I think I decided this was truly a novel-in-stories when Kate revealed herself to me as a character in need of a voice. 


Q: How would you describe the dynamic between Ingrid and Kate?


A: Their relationship is fraught for many reasons. There's the linear age gap of eight years, and then the subsequent death of their shared father when Ingrid is 20 and Kate is 12. Both sisters have really different experiences and memories of their father and very different ways of grieving the loss over time.


For me, this is one of the main reasons for the tension between them. They simply had very different experiences with a primary influence in their lives and can't agree on who he was. 


The sisters love each other, though Kate seems to be the only one who can express the love in healthy ways. She admires Ingrid deeply and at points wishes to be like her. She also knows that Ingrid is cold and shy and incapable of effusiveness.


Ingrid often dismisses Kate, since on the surface Kate's life looks easy, but truly she loves Kate and by and by comes to let Kate in.


For me, Ingrid is protective of her feelings and her art. She keeps her cards close. Throughout the stories, she is reticent to let people love her. And yet, for her the biggest shift is opening herself up to love. And Kate finally, if subtly, allows herself to be vulnerable and raw.


Q: The stories are told from different characters' perspectives. Can you say more about how you developed the book and the points of view you examine?


A: When I first started writing the book, I had no idea how it would develop. Sometimes, I was simply working on another character in another story unrelated to Kate and Ingrid and saw an opening in which I thought one or both of the sisters could play a role. 


When I realized I was writing a novel-in-stories, I started to think about what points in each of their lives I wanted to investigate so that the reader could get a sense of lives lived and fill in the years between. At that point, I started making more informed decisions about what characters I needed to help tell the story. 


Q: The writer Judith Claire Mitchell said of the book, "I thought sometimes of Elizabeth Strout's work while I read, but even more of Laurie Colwin's linked collection Happy All the Time..." What do you think of those comparisons?

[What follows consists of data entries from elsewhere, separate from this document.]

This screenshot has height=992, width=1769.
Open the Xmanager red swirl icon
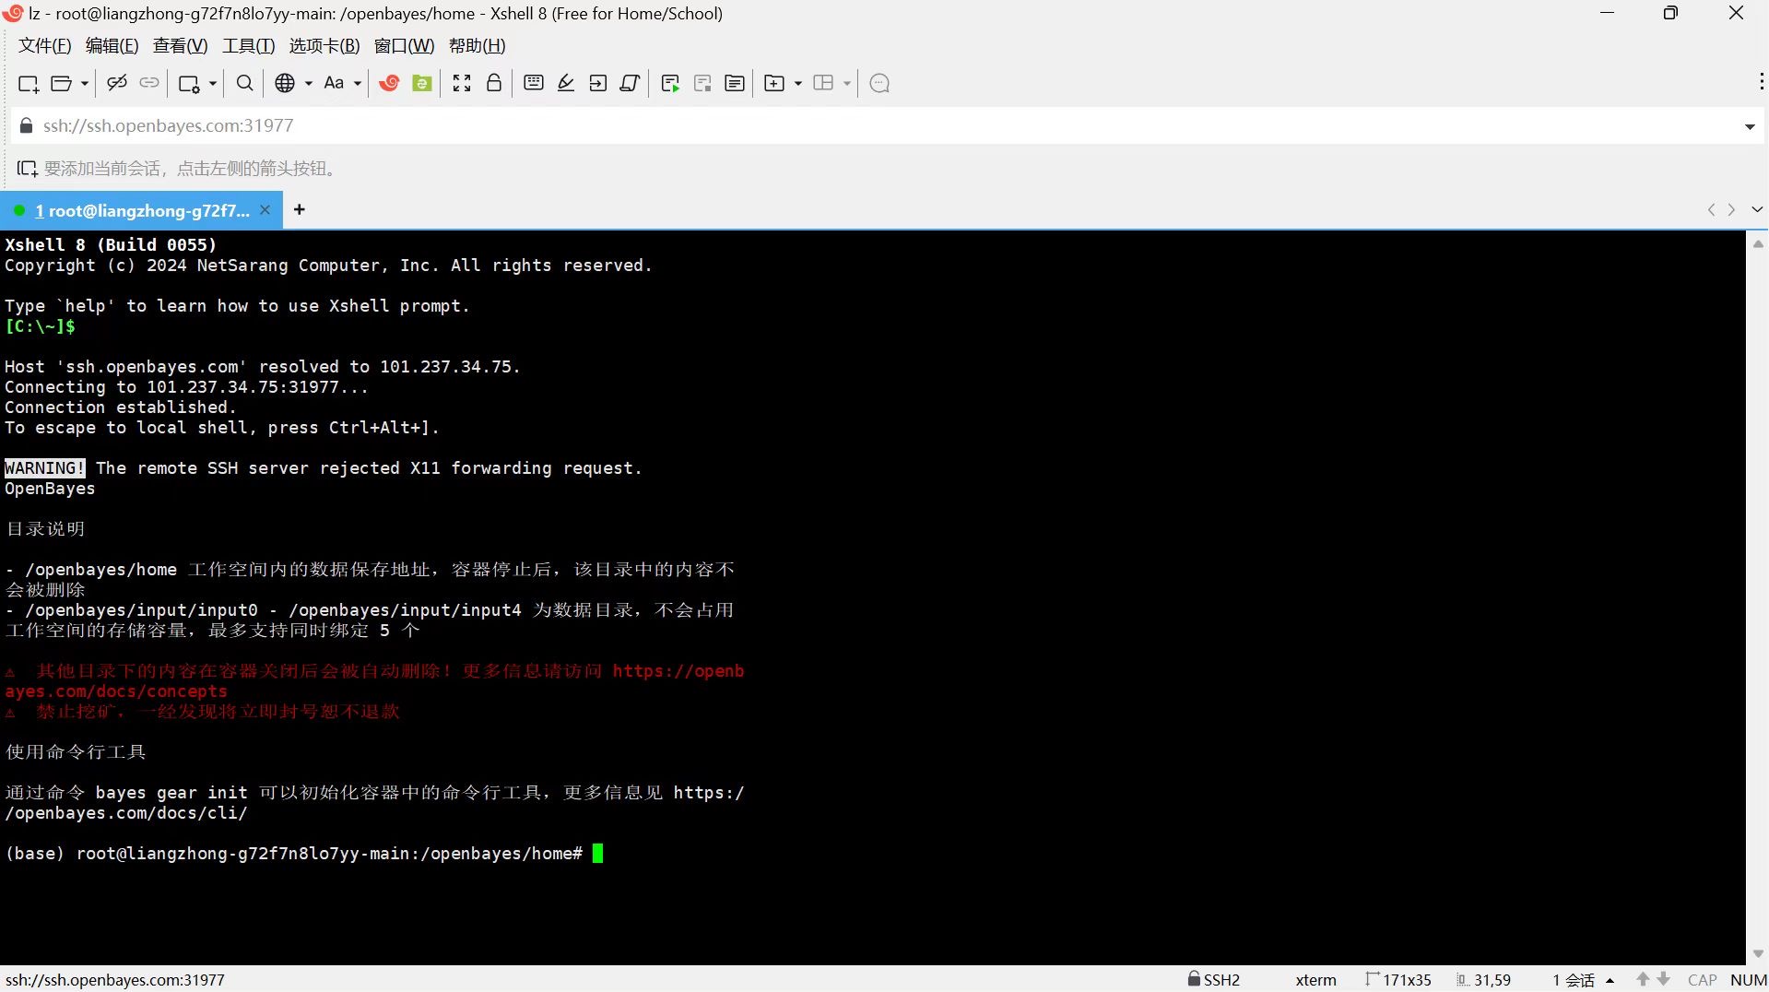click(x=389, y=84)
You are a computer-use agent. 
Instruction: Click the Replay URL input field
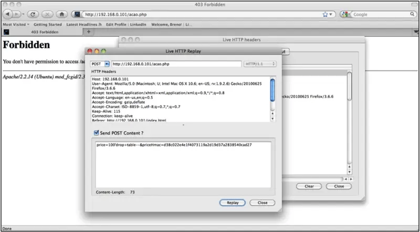click(x=175, y=64)
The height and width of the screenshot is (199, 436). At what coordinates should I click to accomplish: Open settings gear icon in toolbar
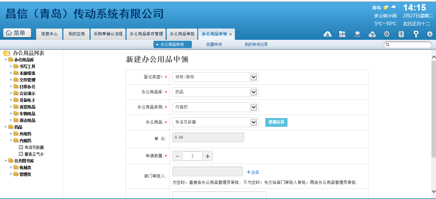(387, 34)
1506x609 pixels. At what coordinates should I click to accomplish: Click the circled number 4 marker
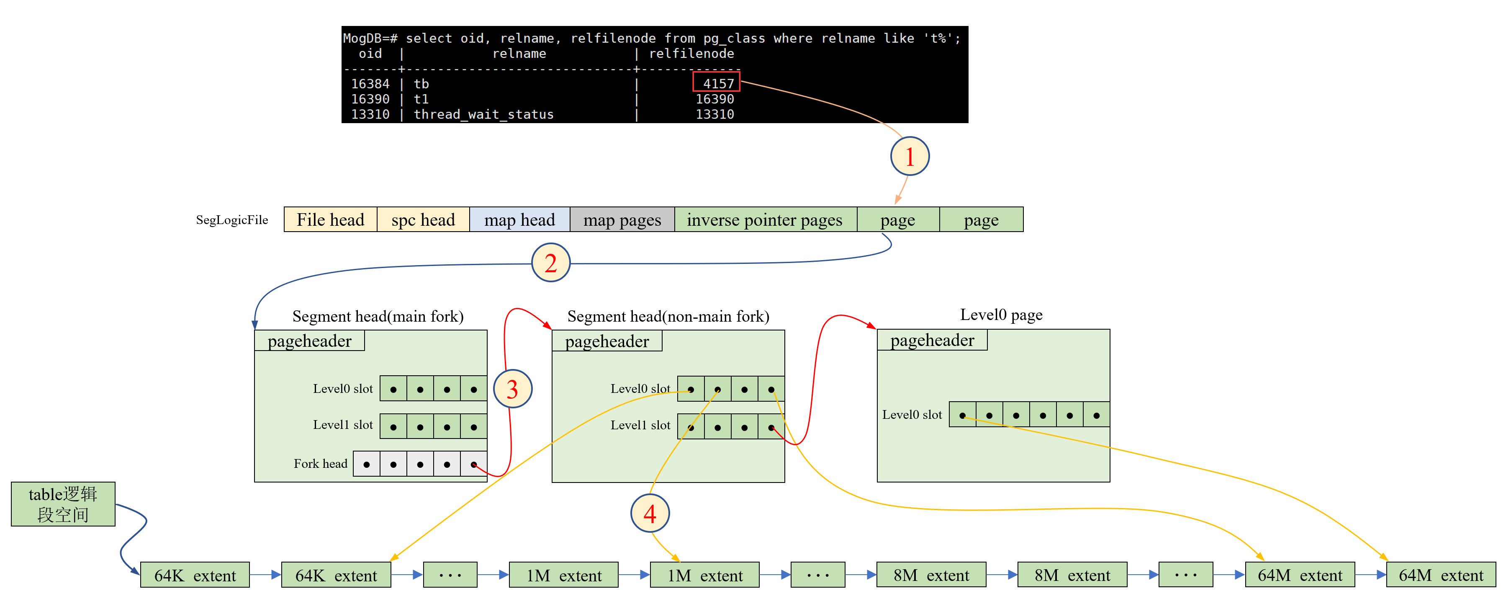pos(650,514)
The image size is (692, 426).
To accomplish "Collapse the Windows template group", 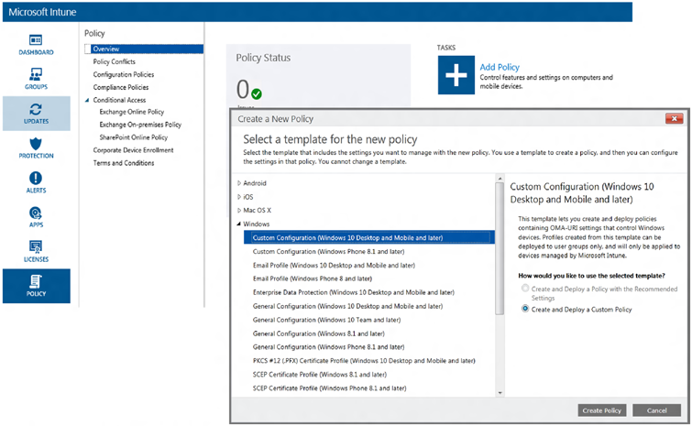I will [240, 224].
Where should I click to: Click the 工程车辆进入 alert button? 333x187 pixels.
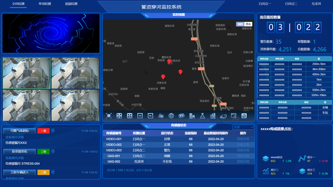(20, 172)
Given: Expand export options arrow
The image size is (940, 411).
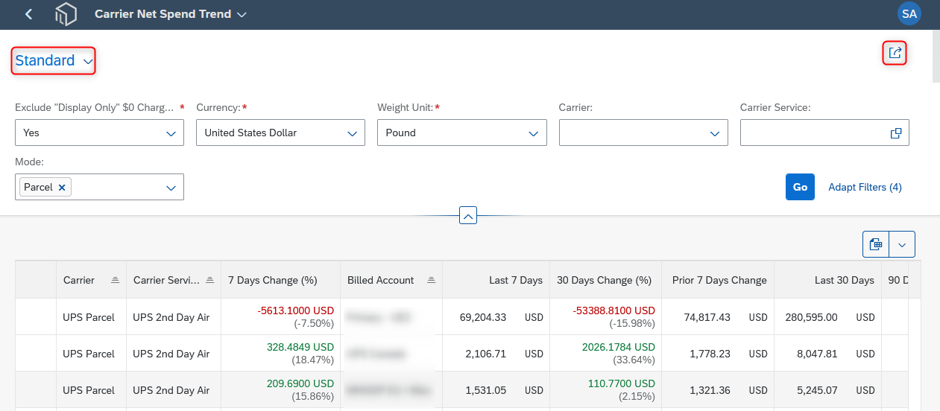Looking at the screenshot, I should pyautogui.click(x=902, y=244).
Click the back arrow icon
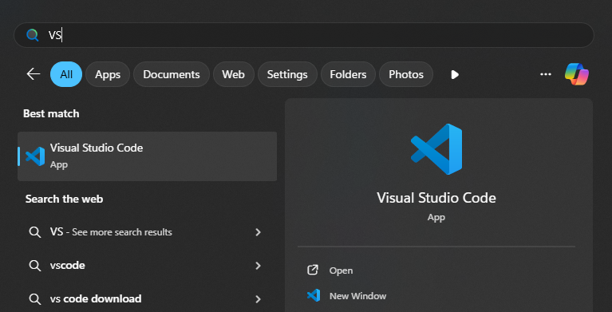Screen dimensions: 612x312 [34, 73]
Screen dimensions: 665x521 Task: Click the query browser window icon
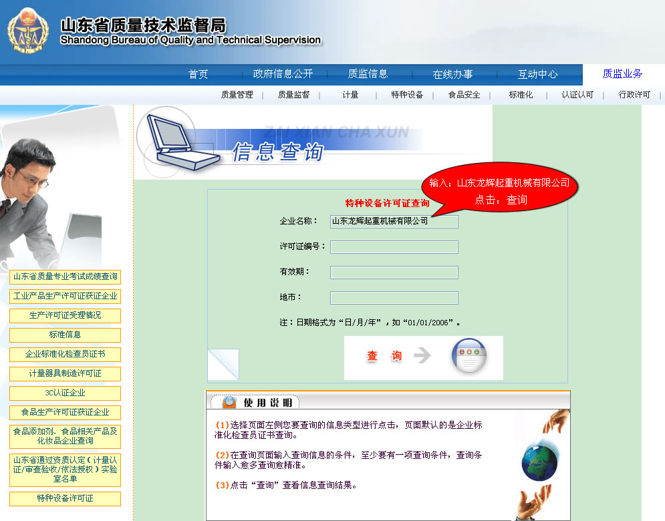(x=468, y=357)
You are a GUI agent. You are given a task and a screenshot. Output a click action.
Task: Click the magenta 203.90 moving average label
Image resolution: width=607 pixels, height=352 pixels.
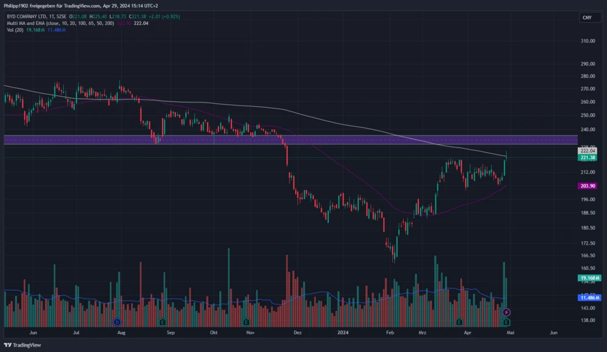click(589, 186)
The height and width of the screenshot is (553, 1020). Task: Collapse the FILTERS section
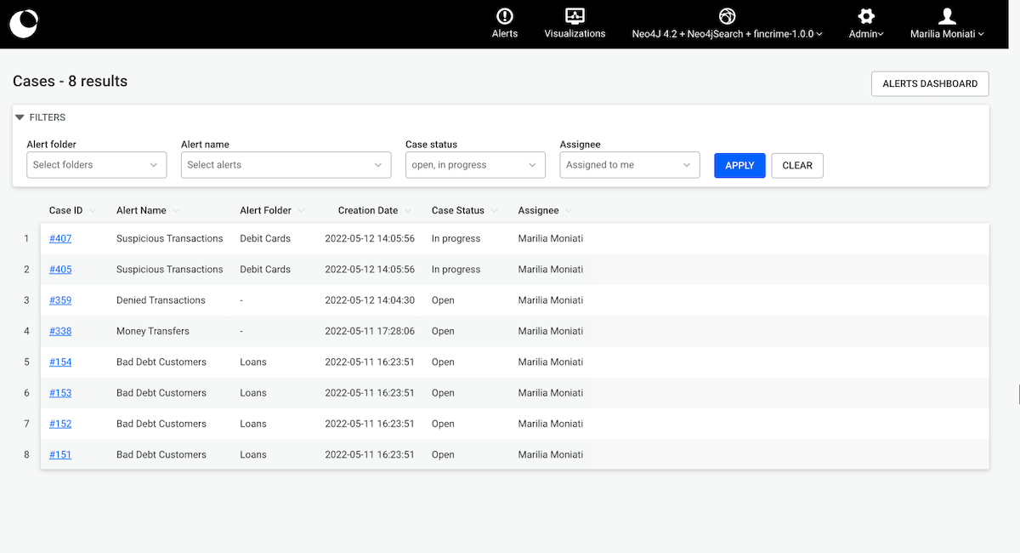(20, 117)
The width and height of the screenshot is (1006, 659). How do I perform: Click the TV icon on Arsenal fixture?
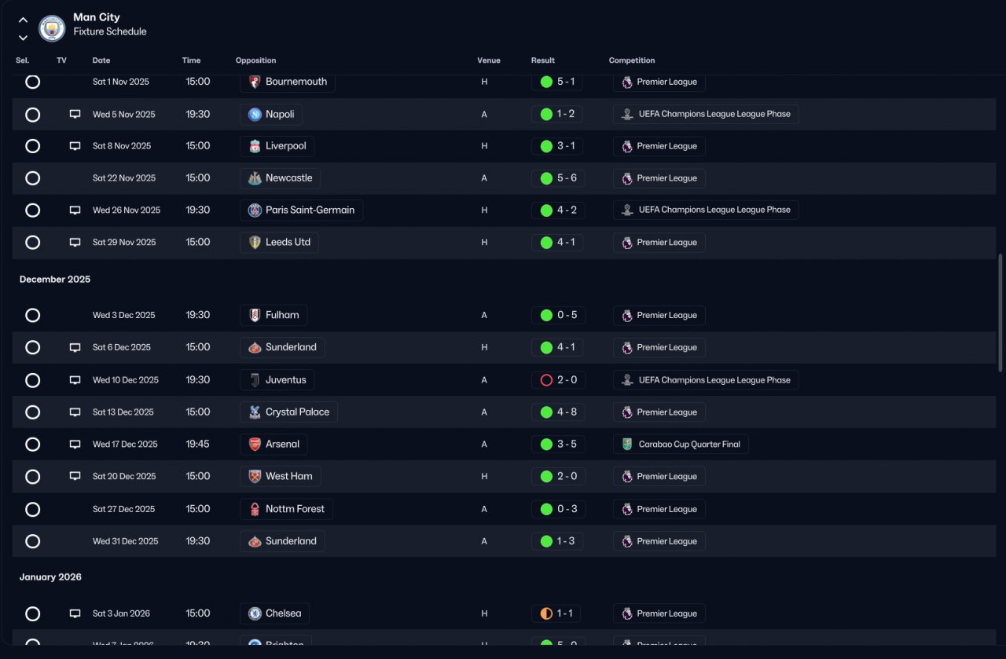coord(75,444)
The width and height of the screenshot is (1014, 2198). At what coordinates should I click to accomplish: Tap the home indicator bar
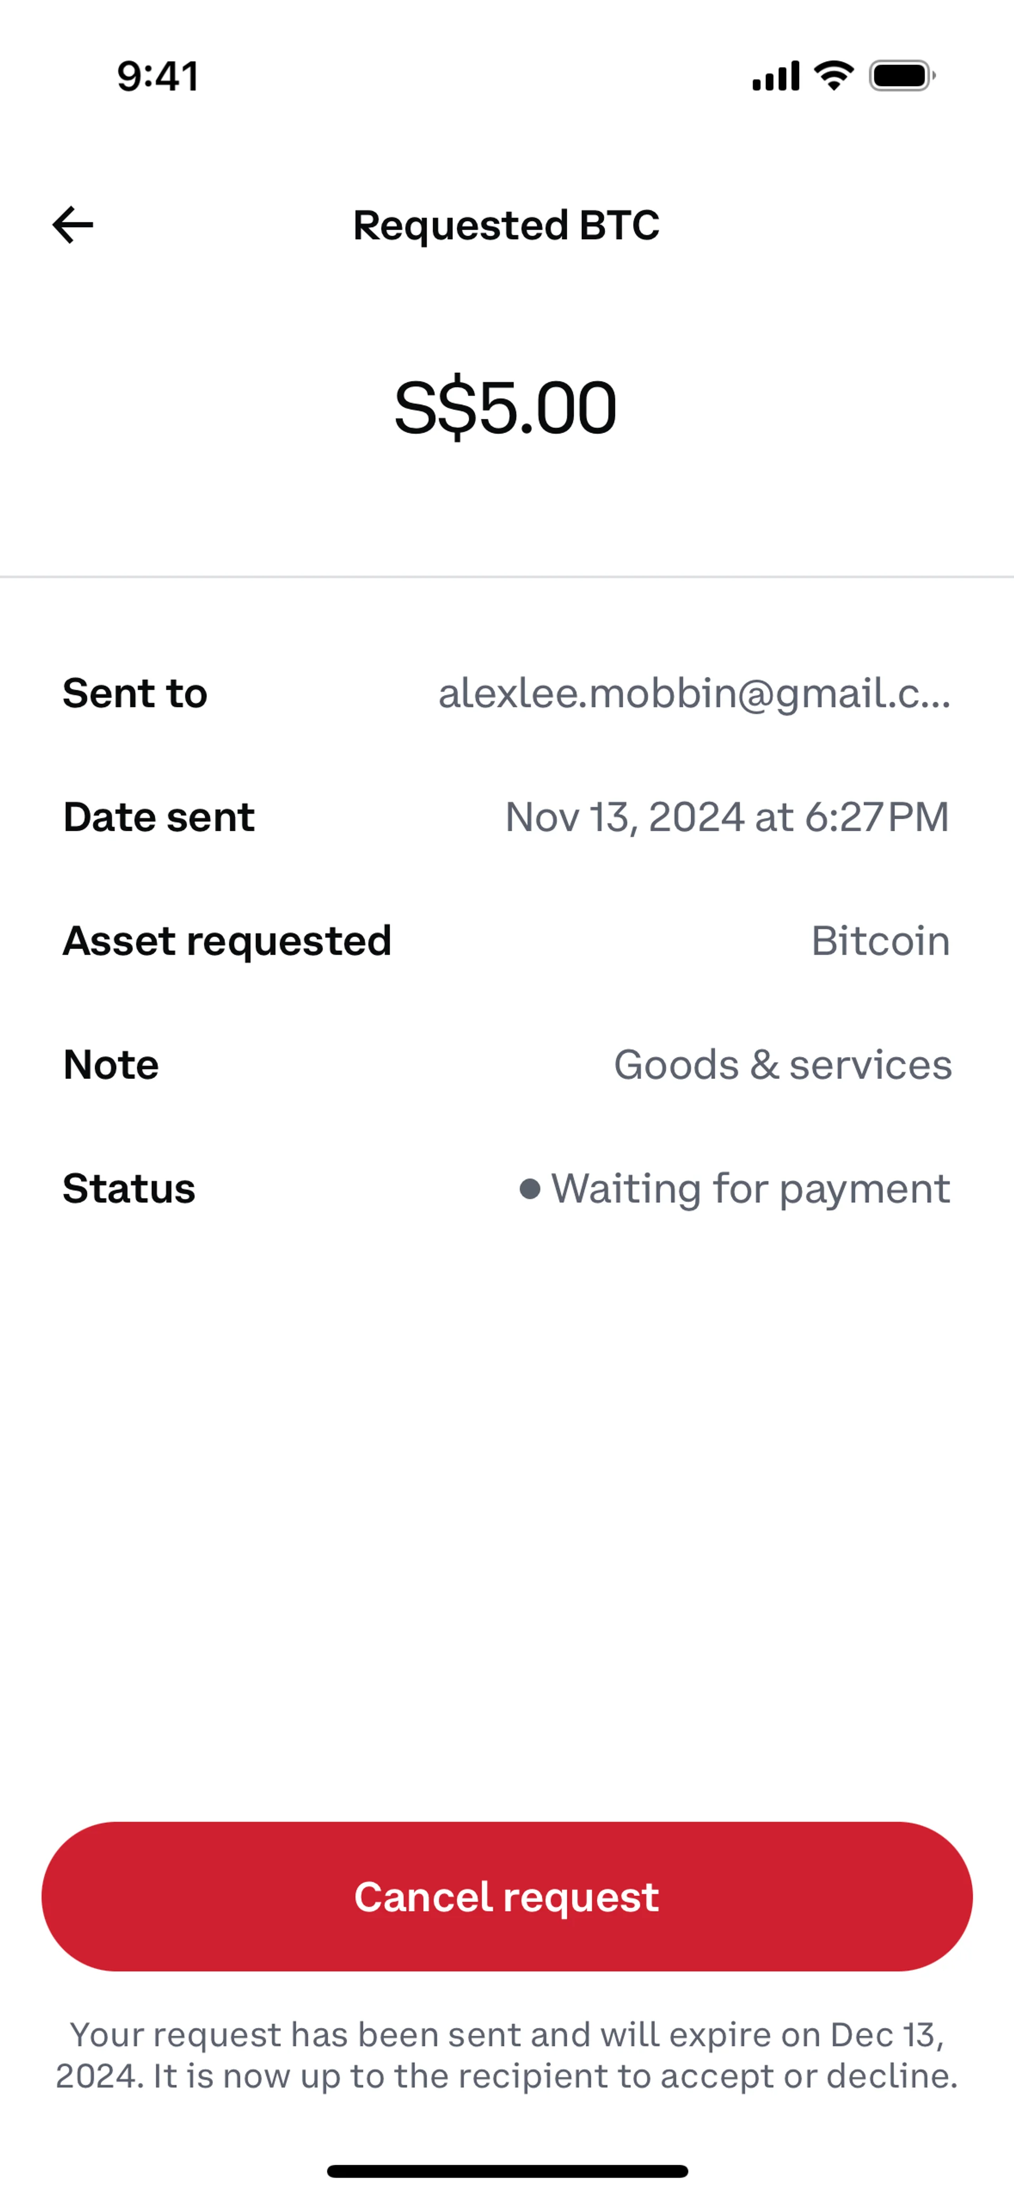click(507, 2171)
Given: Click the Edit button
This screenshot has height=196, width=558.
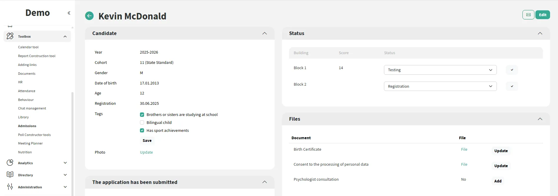Looking at the screenshot, I should (542, 15).
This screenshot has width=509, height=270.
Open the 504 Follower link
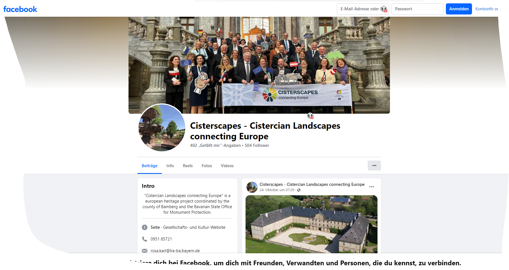(x=257, y=145)
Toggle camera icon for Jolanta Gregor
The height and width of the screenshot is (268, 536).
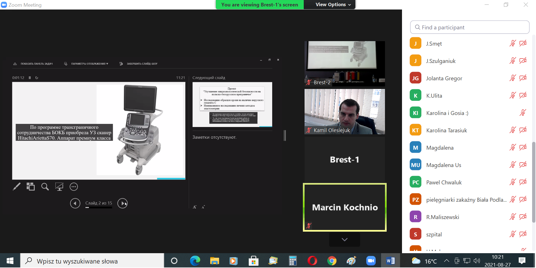click(523, 78)
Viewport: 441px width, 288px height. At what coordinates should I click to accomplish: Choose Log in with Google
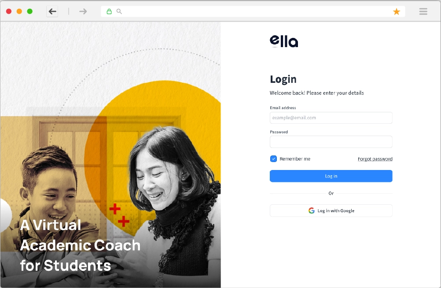(331, 210)
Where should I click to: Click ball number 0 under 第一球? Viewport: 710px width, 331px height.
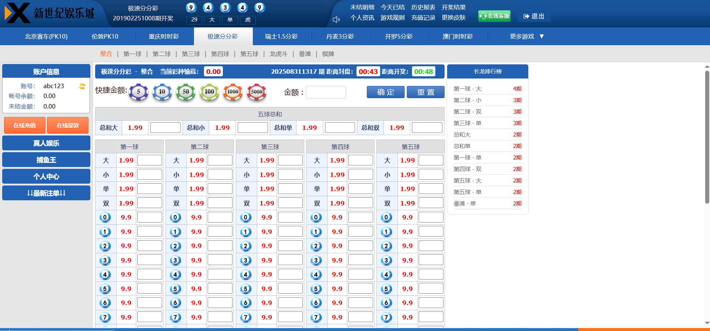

A: I'm honored to be mentioned in the same sentence as Elizabeth Strout and Laurie Colwin!


Q: What are you working on now?


A: I'm working on way too many things right now.


I'm into a fourth draft of a novel and hoping that it'll be good enough to start asking readers for notes.


I'm also conceiving a novel based on [French chemist] Marie Ann Paulze Lavoisier. I'm not sure where that will go, but I'm in the early stages of research.


Lastly, I'm working on a few short graphic memoir pieces to experiment with the form and see where it'll take me. 


Q: Anything else we should know?


A: I want to thank you, Deborah, for reading the book and sharing it with your readers. I'm deeply grateful for all the people who helped make this happen.


Some people think that writing is a solitary act, but it's really not. It takes so many people to help create a book. And then, of course, it's the reader who completes it. So simply: thank you.